João António disse...

Este dia 16 de Junho de 2007, um sábado, com muita chuva, ficámos «os cinco encharcados», de água mas também de poesia e no tudo que ela encerra: amizade, contemplação e o que de esplendoroso a boa literatura nos oferece. Para a Graça, Cristina, Paula e o incansável Manuel, vai o meu abraço de amizade e agradecimento, pelos momentos que vivemos debaixo dos tectos de chuva dos templos e das tascas.
Fico à espera de outro passeio temático, tão belo quanto este, em que uma Lisboa, conquanto cheia de «latas» pode proporcionar a um olhar atento momentos de prazer.
João António

Graça Conceição disse...

Perseguindo Ricardo Reis:
Foi um maravilhoso dia de chuva, de poesia, de partilha, entre amigos.

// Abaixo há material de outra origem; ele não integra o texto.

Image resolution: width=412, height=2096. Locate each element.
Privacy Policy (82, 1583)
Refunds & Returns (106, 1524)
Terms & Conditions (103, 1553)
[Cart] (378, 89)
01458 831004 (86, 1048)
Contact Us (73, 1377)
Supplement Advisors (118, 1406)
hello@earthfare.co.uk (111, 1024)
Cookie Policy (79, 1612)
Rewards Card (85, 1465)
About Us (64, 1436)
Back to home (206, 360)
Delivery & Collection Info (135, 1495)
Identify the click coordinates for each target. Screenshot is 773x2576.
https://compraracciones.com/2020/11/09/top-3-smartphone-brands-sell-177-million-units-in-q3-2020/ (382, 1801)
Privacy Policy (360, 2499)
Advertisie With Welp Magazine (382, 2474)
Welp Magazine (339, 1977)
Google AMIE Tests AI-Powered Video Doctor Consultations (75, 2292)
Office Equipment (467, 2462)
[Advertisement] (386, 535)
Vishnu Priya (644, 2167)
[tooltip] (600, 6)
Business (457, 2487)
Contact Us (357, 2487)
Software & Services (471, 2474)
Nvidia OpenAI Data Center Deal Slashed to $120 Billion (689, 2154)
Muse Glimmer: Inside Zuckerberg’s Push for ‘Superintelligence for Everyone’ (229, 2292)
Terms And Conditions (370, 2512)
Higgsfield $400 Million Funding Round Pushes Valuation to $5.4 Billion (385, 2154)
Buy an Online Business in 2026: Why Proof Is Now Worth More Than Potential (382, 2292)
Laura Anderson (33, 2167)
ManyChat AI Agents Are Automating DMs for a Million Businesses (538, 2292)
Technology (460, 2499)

Sem chuva, ela própria uma personagem que não larga Ricardo Reis, a nossa "perseguição" não teria sido tão envolvente, tão "real". Assim, senti que Ricardo Reis esteve sempre connosco... ouvindo-nos e encharcando-se, claro!O momento de poesia proporcionado pelo Manuel ao lado do Adamastor e o saber simbólico do João na visita à Igreja de S. Roque, são inesquecíveis. Mas a alegria e os conhecimentos da Cristina e da Paula também foram decisivos.